あの吉田拓郎氏もベタ褒めの、「ジャパンタクシー」。
普段タクシーにはほとんど乗らない私にも、興味深々のクルマであった。
そしてそれは営業車ゆえ、そのいわゆる【試乗車】は、北海道というか、札幌にも存在しないだろうと、私は思い込んでいた。
しかしながら、尾車氏のリサーチの結果、それが札幌にあることが判明。
その日我々取材班は、心ときめかせ、そのディーラーさんへと向かった。
そして、数十秒に渡る熱い交渉の結果、それに試乗≒運転させていただくという、私の夢が叶ったのである。
試乗車は、上級グレードの「匠」(北海道地区メーカー希望小売価格3,518,640円)だった。
まずは、トランクルームの広さをチェック。
実用上、お客さん持参のスーツケースくらいは、楽に飲み込めそうなスペースである。
タクシーなので、燃料は、当然ながらLPG。
トヨタお得意のハイブリッドシステムとの融合により、カタログ上のJC08モード燃費は19.4Km/Lとなっている。
お客様昇降時にリアスライドドアが開いているときは、バックウインドウの「昇降中」の表示と、左リアドア下部のブルーのイルミネーションが、後続車に注意を促す。
開いたリアスライドドアから、後席スペースをチェック。
FFゆえに、後席の床は、まったく凹凸のないフラットフロア!
5ナンバーサイズながら、後席3人掛けも、余裕でこなせそうである。
メーターパネルは、ステアリングの上から俯瞰するタイプである。
ハザードがステアリングスイッチに組み込まれているのは、私の知る限り、この「ジャパンタクシー」以外には、見当たらない。
インフォメーションパネルによると、我々取材班乗車時点での平均燃費は、1.9Km/Lと芳しくない数字。
おそらくこの試乗車は、ほとんど使われることなく、ディーラーさんの車庫に眠っていたのだろうと、推測される。
いまどき珍しい「フェンダーミラー」だが、自動車学校の教習車や営業タクシーは、今もたいていコレである。
「死角が少ない」というよりは、「視線移動が少なくて済む」ことが、その大きな理由なのだろうと、ディーラーのセールスマン氏は教えてくれた。
トランスミッションは「電気式無段変速機≒CVT」。
空調コントロールパネルは、運転席右下に配されていて、ドライバー以外が操作することは不可能である。
それは、助手席に乗った酔客が、勝手に空調をいじるのを防ぐための、予防的措置なのかもしれない。

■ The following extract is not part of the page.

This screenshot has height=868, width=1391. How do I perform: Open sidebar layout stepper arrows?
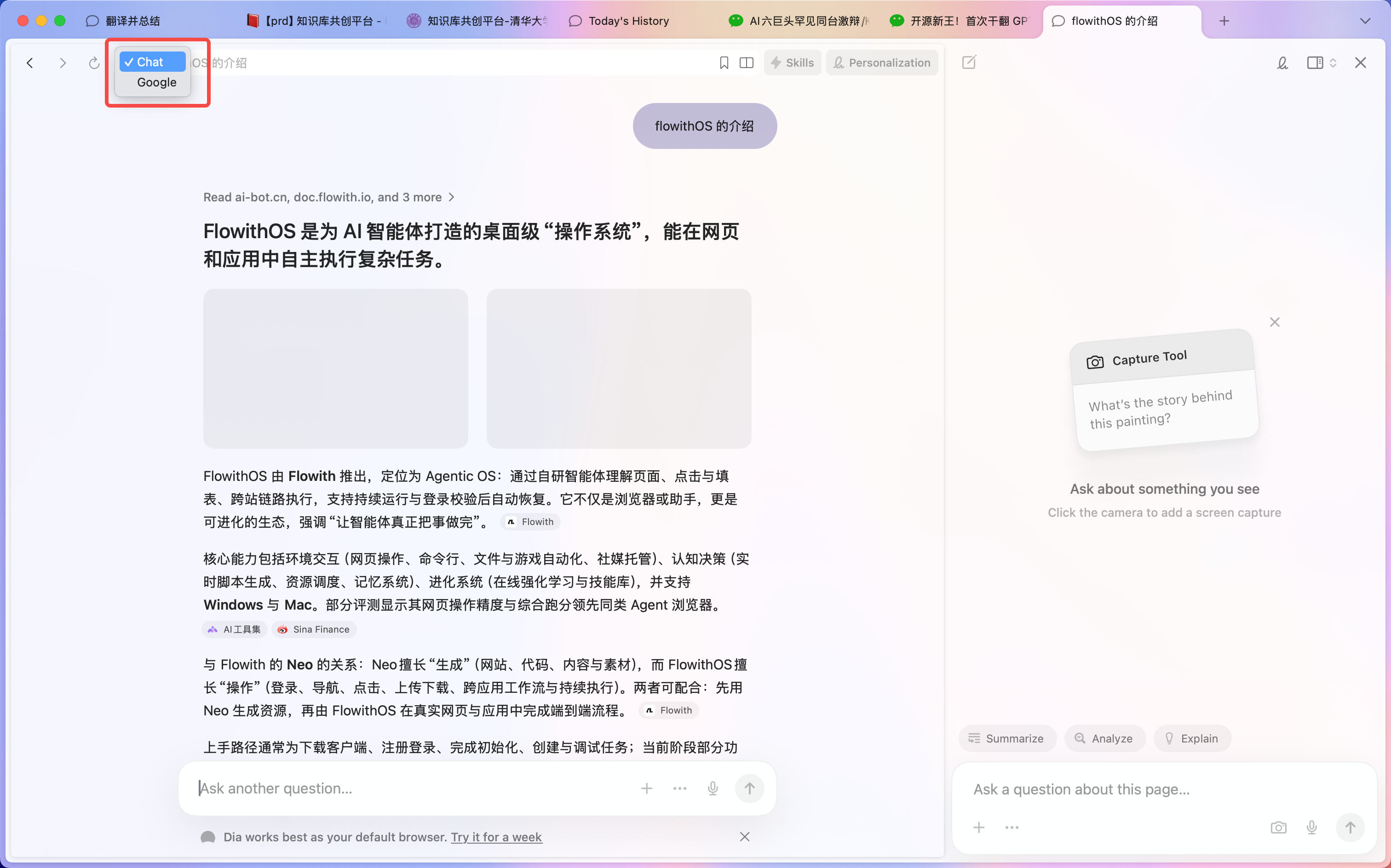[x=1333, y=63]
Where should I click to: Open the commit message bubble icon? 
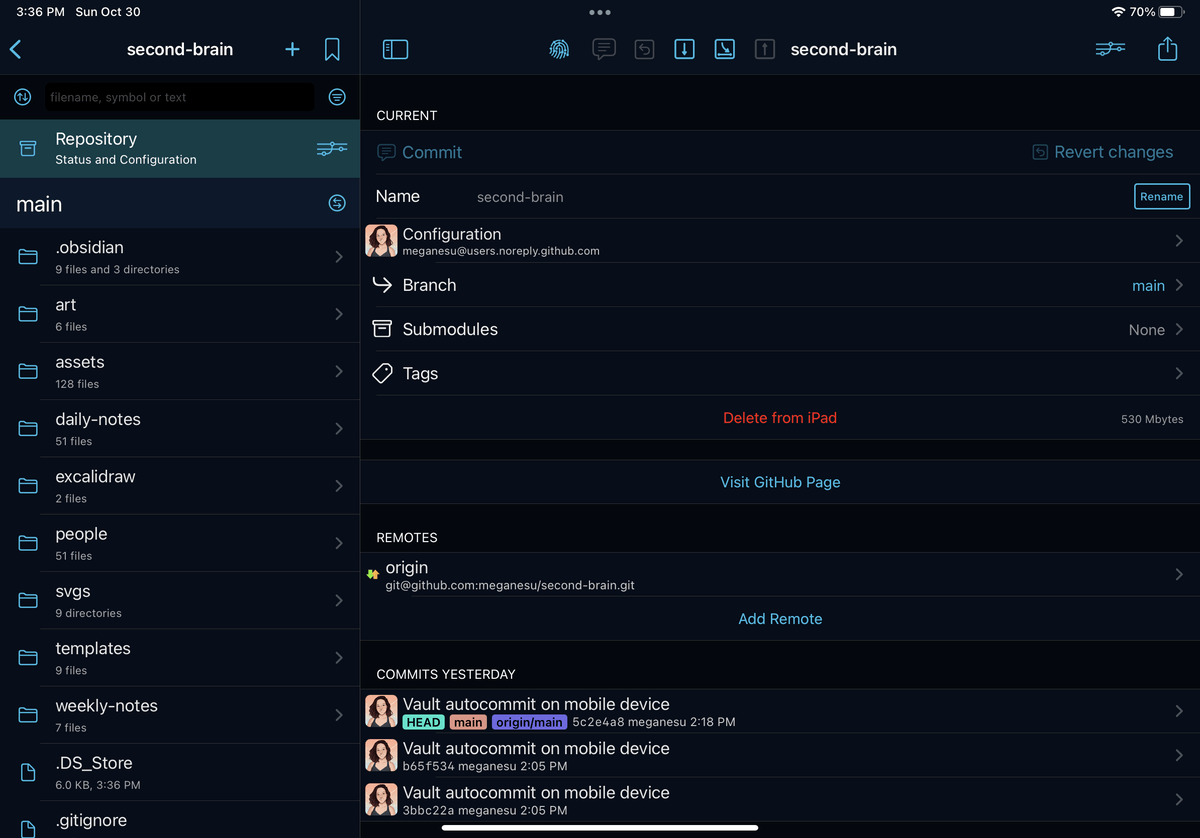tap(604, 48)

しかしながらそれは、ステアリングホイールの死角になっていることに加え、プッシュスイッチオンリーなので、運転中にブラインドタッチで「細かく自分好みの設定にする」のには、若干のやりにくさがありそうだ。
まあ、それはそれとして。
走らせてみると、ステアリングインフォメーションは悪くなく、良好な視界と相まって運転しやすいことはもとより、ドライビングプレジャーすらも感じさせるフィール!
ちなみにサス形式は、フロントは「マクファーソンストラット式コイルスプリング」で、リヤは「トレーリングリンク車軸式コイルスプリング(3リンク)」である。
加えて、室内は確かな静粛性で、後席に座るお客さんとの会話も弾みそうだ。
このクルマはFFオンリーで、4WDの設定はないが、「S-VDC」と呼ばれる安全制御が功を奏し、スリッピィな冬の札幌の街中でも、緊張することなく安心してドライビングできる。
実際、今回の試乗においても、トラクションコントロールはかなり介入していたが、それをドライバーにキッチリと伝えてくれるセッティングは、フレンドリーであると言えましょう。
後席に佇んでいたニータ氏&尾車氏の意見も、実に乗り心地&居心地がイイと、好意的かつ前向きであった。
約15分間の、札幌都心部の試乗を終えた後。
平均燃費計の数値は9.2Km/Lに向上していた。
また、エンジン始動が「スタート&ストップボタン」ではなく「イグニッションキーひねり」であることも、ひとつの見識だと思える。
それにしても、「JPN TAXI」は、じつに素晴らしく「いいクルマ」であった。
「これのガソリン仕様が安価な価格で、一般ユーザー向けに販売されること」を、私は切望し、夢見る。